Tufts scientists discover reason for incidence of genetic error that causes many disorders

Tufts University researchers have discovered a possible explanation for the occurrence of a genetic error that causes over a dozen neuromuscular and neurodegenerative disorders, including Huntington's disease, myotonic dystrophy and forms of spinocerebellar ataxia.

The error occurs as copies of three-letter sequences of DNA--known as CAG and CTG triplets--expand and repeat themselves hundreds or even thousands of times, disrupting normal gene sequences.

Genetic analyses in baker's yeast now reveal that these large-scale expansions are controlled by genes that have been implicated in a process for repairing DNA breaks, leading the researchers to surmise that the expansions occur while breaks are being healed. Baker's yeast, known as Saccharomyces cerevisiae, is frequently used in scientific research.

The findings are published in Nature Structural & Molecular Biology.

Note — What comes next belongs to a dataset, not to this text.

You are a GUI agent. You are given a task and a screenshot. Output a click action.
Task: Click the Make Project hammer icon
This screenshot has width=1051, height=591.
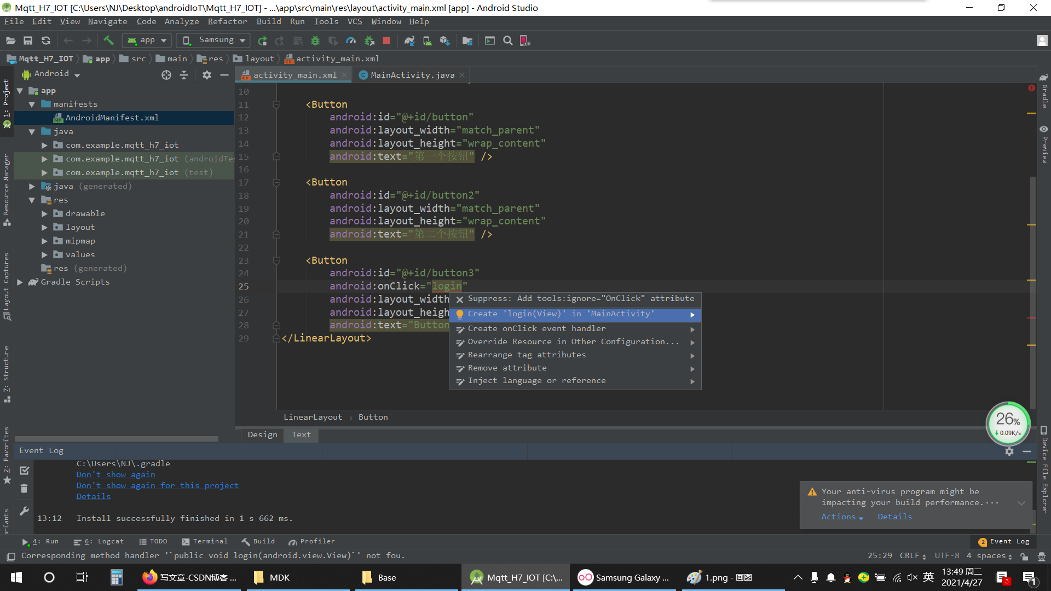tap(108, 40)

"We think these large-scale repeat expansions could occur in a single step," said Sergei Mirkin, Ph.D., White Family Chair in Biology at Tufts School of Arts and Sciences and corresponding author on the paper. "The DNA replication machinery stalls within those repeats, which ultimately results in the formation of DNA breaks. To heal those breaks, cells seem to involve a special path of repair, called break-induced replication, which sacrifices the fidelity of DNA synthesis for the sake of a quick fix. As a result, large numbers of extra repeats can be added while the break is healed."

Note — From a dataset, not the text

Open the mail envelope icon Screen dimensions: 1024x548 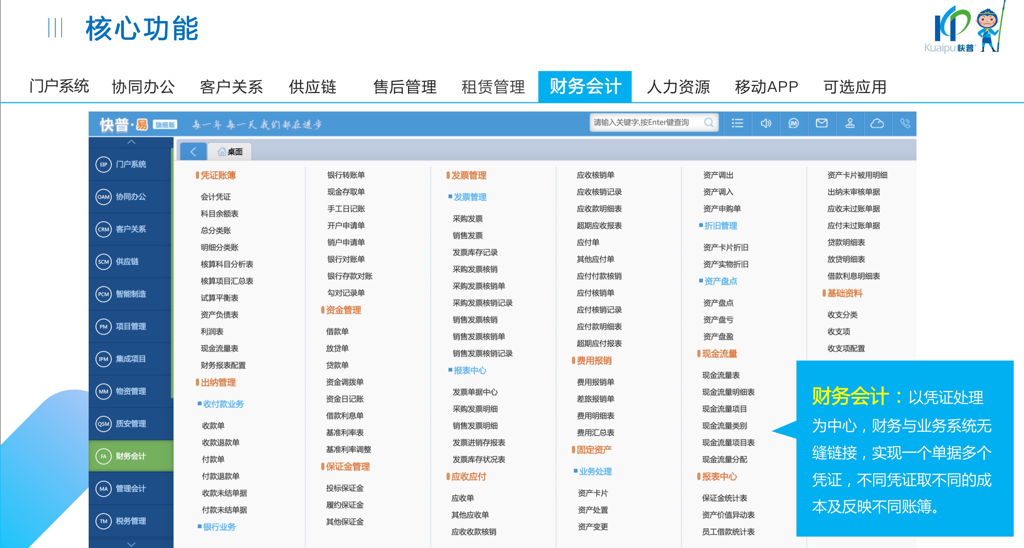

Previous studies have identified certain mutations in DNA replication machinery that account for small-scale repeat expansions in which only a few extra repeats are added, but the cause of rapid accumulation of hundreds of repeats has remained unclear until now.

To detect and analyze large-scale expansions of CAG and CTG repeats, Mirkin and his colleagues developed an experimental system in yeast that observed simultaneous additions of more than 100 triplets, a first for such systems. This observation is similar to what happens in human disease.

Jane Kim, Ph.D., who was a research assistant professor in Mirkin's lab when the research was conducted and who is the paper's first author, said the model suggests answers to two questions that have puzzled researchers.

"Not only does this model explain how additions of hundreds of repeats can occur in human diseases, but it can also account for a bias towards expansions observed in human pedigrees," said Kim, now an assistant professor at California State University San Marcos.

The authors note that the timing of expansion in human cases is still unclear and presents an important area of future investigation.